「浅慮」とは?意味や使い方をご紹介

「浅慮(せんりょ)」とは文字通り、考えが浅いことや浅はかな考えを指す言葉です。自分以外に使う場合は「浅はか」であることを非難したり呆れたりする気持ち、自分に使う場合は謙遜の気持ちを表しています。今回は「浅慮」の意味や使い方について解説します。

目次

  1. 「浅慮」とは
  2. 「浅慮」の使い方
  3. 「浅慮」の類語
  4. 「浅慮」の対義語
  5. 「浅慮」に関することわざ・慣用句
  6. 「浅慮」と「千慮」

「浅慮」とは

「浅慮(せんりょ)」とは、「考えが浅いこと」または「浅はかな考え」を指す言葉です。名詞、または「浅慮だ」という形容動詞として働きます。「浅慮さ」は派生した名詞です。

「浅慮」は、知恵や思慮が乏しいという意味の「浅」と、あれこれ考えることや思い巡らせた考えという意味の「慮」から成り立っています。

「浅慮」の使い方

自分以外の人に対して

「浅慮」という言葉は、自分以外の人に対して使う場合は、考えが浅いことを非難したり呆れたりする気持ちを表します。

【例】

  • 今回の大失態では、さすがの彼も浅慮を後悔しているようだ。
  • 彼女の浅慮な行動にはうんざりしている。
  • あなたの浅慮さにはあきれるばかりだ。

「浅慮な○○」という場合、○○には「考え」「見識」などの言葉は入りません。「浅慮」は「思慮が浅いさま」という意味のほかに、「浅はかな考え」そのものを指すこともあるからです。

へりくだった表現として

一方、「浅慮」は、控えめに自己主張するときや、相手に配慮しながら意見を言うシーンでも使います。この場合は、自分の考えを「私の浅はかな考えで恐縮ですが」と謙遜する表現です。

【例】

  • 私の浅慮によるものですが、A案を支持いたします。
  • 私の浅慮な思いから、先方に事情をお伝えしておりませんでした。
  • 深いお考え、恐れ入りました。自分の浅慮さを恥じるばかりです。

「浅慮」は、このほかにも「私の浅慮ですが」「私の浅慮にも」「浅慮の致すところ」などの言い回しで用いられます。

「浅慮」の類語

「短慮」

「短慮(たんりょ)」の意味のひとつは、考えの浅いこと・浅はかな考え。もうひとつは、せっかち・短気です。ひとつ目の意味は「浅慮」と同じですね。

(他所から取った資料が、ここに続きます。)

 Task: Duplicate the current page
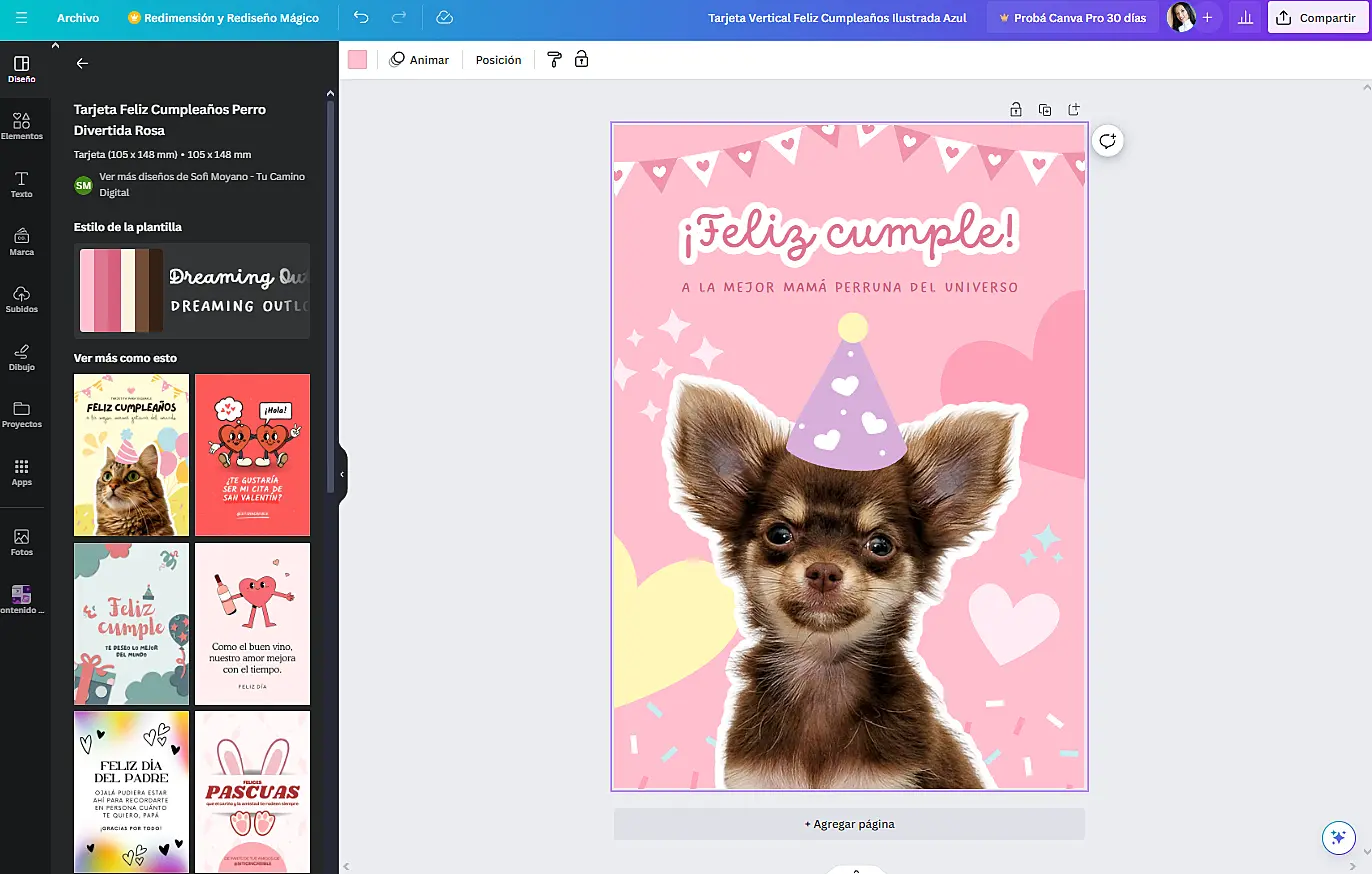click(x=1044, y=109)
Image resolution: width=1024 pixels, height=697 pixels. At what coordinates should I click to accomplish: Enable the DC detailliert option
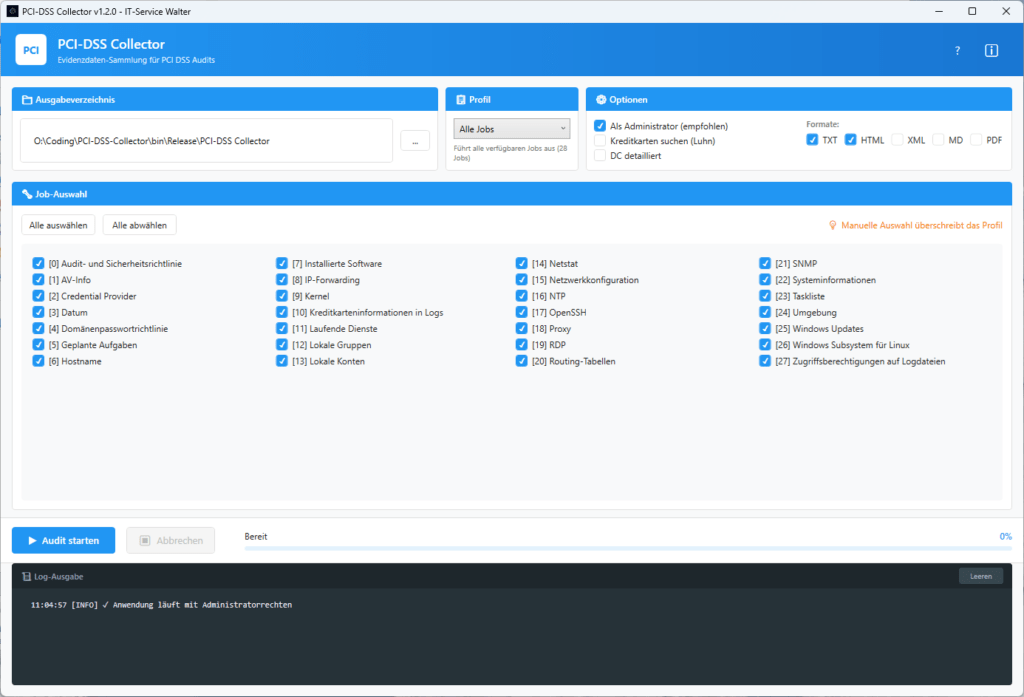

「短慮な行動」のように用いられます。

「浅薄」

「浅薄(せんぱく)」とは、知識や考えなどが浅く薄っぺらなこと、または、その様子を指す言葉です。

「浅慮」が考えや考えることを対象としているのに比べて、「浅薄」は考える材料となる知識も対象としている点に違いがあります。

「浅慮な知識」とは言いませんが、「浅薄な知識」という言い回しがあるのは、その違いによるものです。

「軽率」

「軽率」は、物事を深く考えずに軽々しく行うさま・軽はずみな行動を指す言葉です。「浅慮」よりも、考えの先にある言動に重きを置いた表現ですが、「浅慮」に近い言葉と言えるでしょう。「軽率な判断」「軽率な行動」のように用いられます。

「○○な考え」という類語

「浅慮」を言い換える言葉として、「○○な考え」というかたちも考えられます。○○に当てはまる言葉は、例えば、次のようなものがあります。

  • 青臭い
  • 甘い
  • 薄っぺらい
  • 視野の狭い
  • 短絡的な
  • 深みがない

そのほかの類語

そのほかにも、「浅慮」の類語として次のような言葉が挙げられます。

  • 猿知恵(さるぢえ)
  • 単細胞(たんさいぼう)
  • 無分別(むふんべつ)
  • 若気の至り (わかげのいたり)

「浅慮」の対義語

「深慮」

「深慮(しんりょ)」は、文字から見てわかる通り「浅慮」の対義語で、深く考えをめぐらすこと・深い考えという意味です。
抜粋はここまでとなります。